Stored records:
**********
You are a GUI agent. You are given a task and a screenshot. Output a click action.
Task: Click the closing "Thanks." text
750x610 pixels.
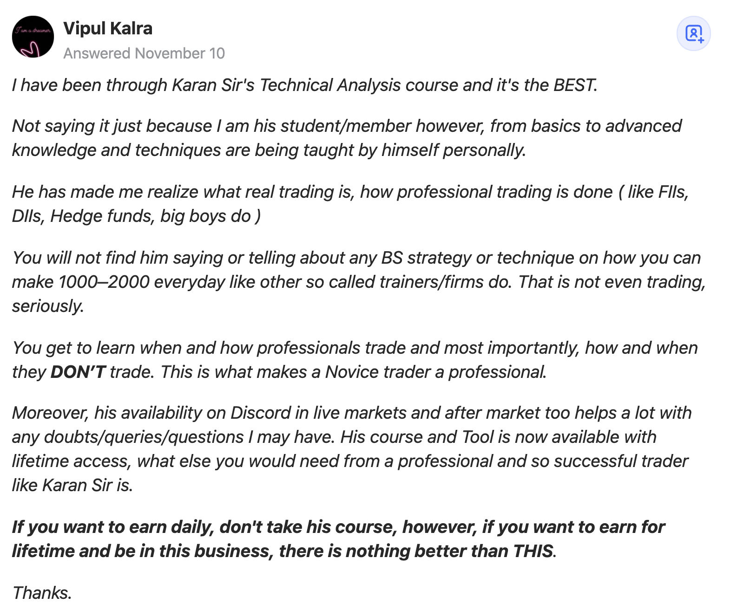[x=42, y=593]
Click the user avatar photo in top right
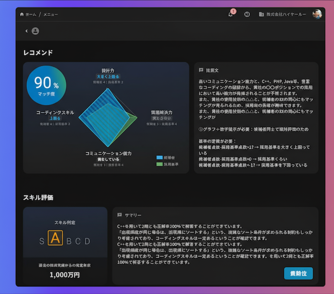Screen dimensions: 334x294 pyautogui.click(x=317, y=14)
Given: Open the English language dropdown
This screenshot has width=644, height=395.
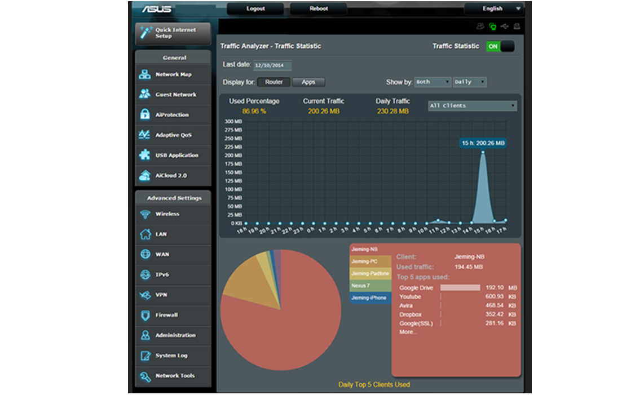Looking at the screenshot, I should pyautogui.click(x=494, y=8).
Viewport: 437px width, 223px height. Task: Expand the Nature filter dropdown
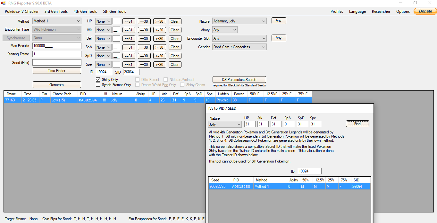tap(239, 21)
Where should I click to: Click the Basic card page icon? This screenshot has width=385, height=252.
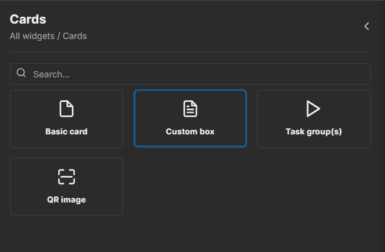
**********
ACTION ITEM: The copy must include every record exactly and none of the pictures.

THE ANSWER:
You are a GUI agent. You are given a task and a screenshot. Output a click action.
Task: Click the closing "Thanks." text
750x610 pixels.
[x=42, y=593]
Click the user avatar photo in top right
Screen dimensions: 334x294 pyautogui.click(x=317, y=14)
Given: Open the English language dropdown
This screenshot has width=644, height=395.
Looking at the screenshot, I should pyautogui.click(x=494, y=8).
Viewport: 437px width, 223px height. Task: Expand the Nature filter dropdown
tap(239, 21)
Where should I click to: Click the Basic card page icon? This screenshot has width=385, height=252.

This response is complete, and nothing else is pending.